There’s nothing better than homemade bread. I made a new soup recipe and of course we needed to have fresh baked bread with it. I’m working on portion sizes and knew if I made a loaf of bread, I would eat way more than I should.
This recipe for rolls was easy and they were delicious. They were crusty on the outside and soft on the inside – just the way rolls should be!
1 1/2 cups warm water
3 Tbsp active dry yeast
2 Tbsp sugar
2 Tbsp olive oil
2 tsp kosher salt, divided
3 1/2 cups flour
2 Tbsp unsalted butter, melted
In the bowl of a stand mixer, add the warm water, yeast and sugar. Stir together. Let sit for 10 minutes or until the yeast has blossomed and the mixture is cloudy.
Add the oil, 1 teaspoon of salt, and 2 cups of flour. Mix together on medium speed with a dough hook. Add in 1/4 cups of flour at a time until the dough starts to come together and starts pulling away from the bowl. Increase the mixture speed and knead for 5 minutes.
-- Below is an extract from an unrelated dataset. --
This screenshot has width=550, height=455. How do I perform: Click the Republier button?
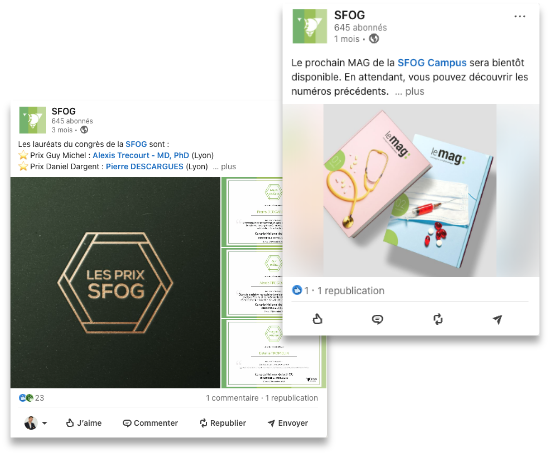pos(223,423)
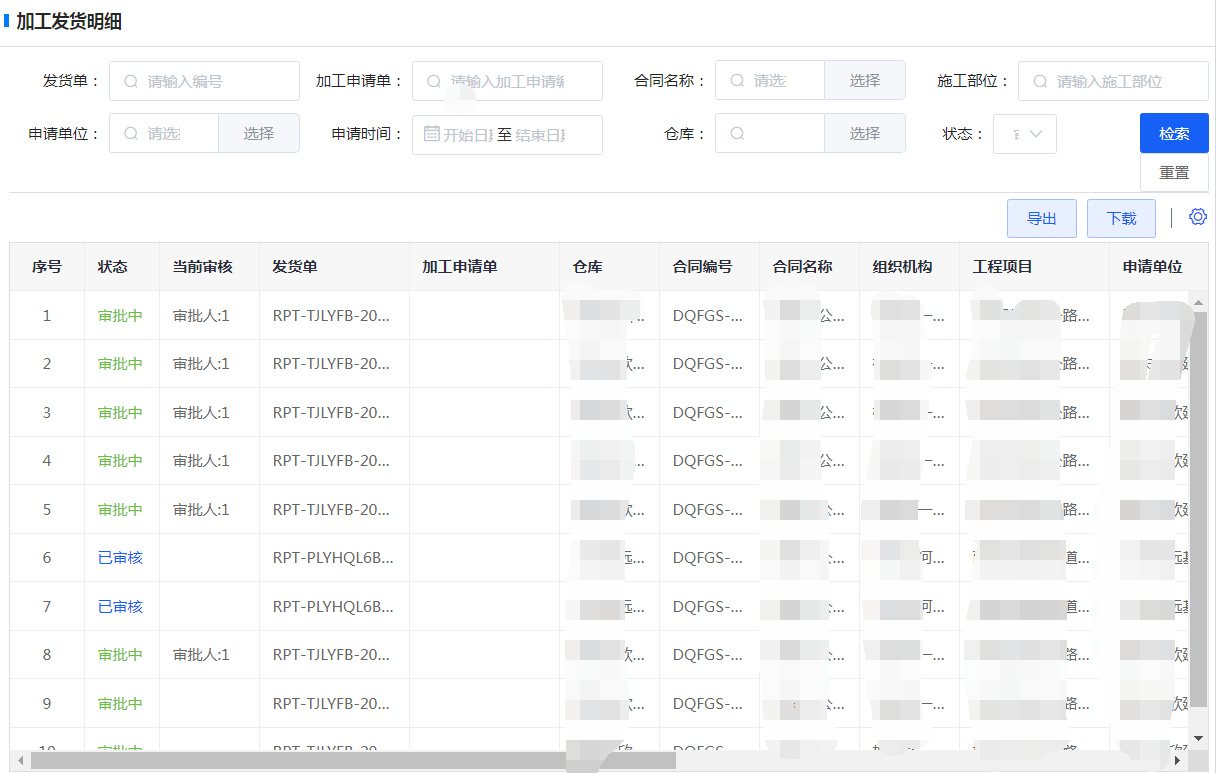Click the 下载 download button

click(1121, 218)
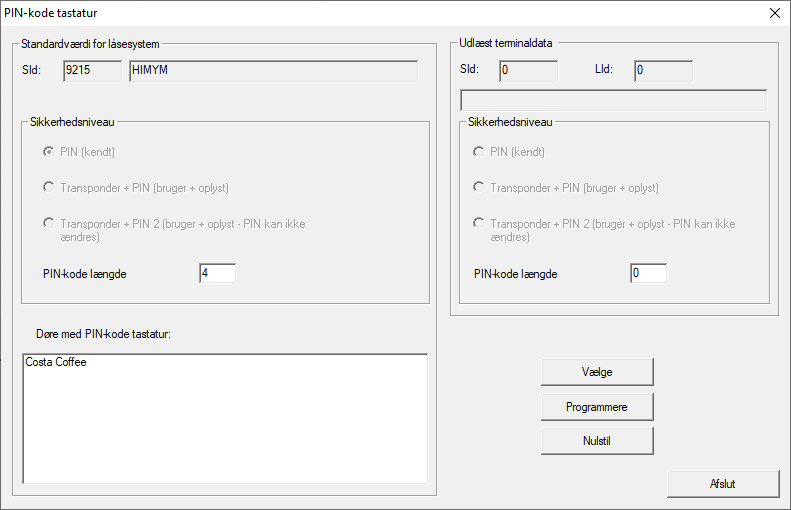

Lightly oil a clean bowl and transfer the dough to the bowl. Turn around the dough to coat with oil and cover with a damp towel. Allow to rise in a warm spout until the dough doubles in size, approximately 1 hour.
Divide the dough into 16 equal balls and form into a small roll. Place on a greased baking sheet. Allow to rise for an additional 30 minutes. Lightly brush the melted butter on top of the rolls and sprinkle the remaining salt. Bake at 400 degrees for 18 to 20 minutes until the rolls are cooked through. Serve immediately.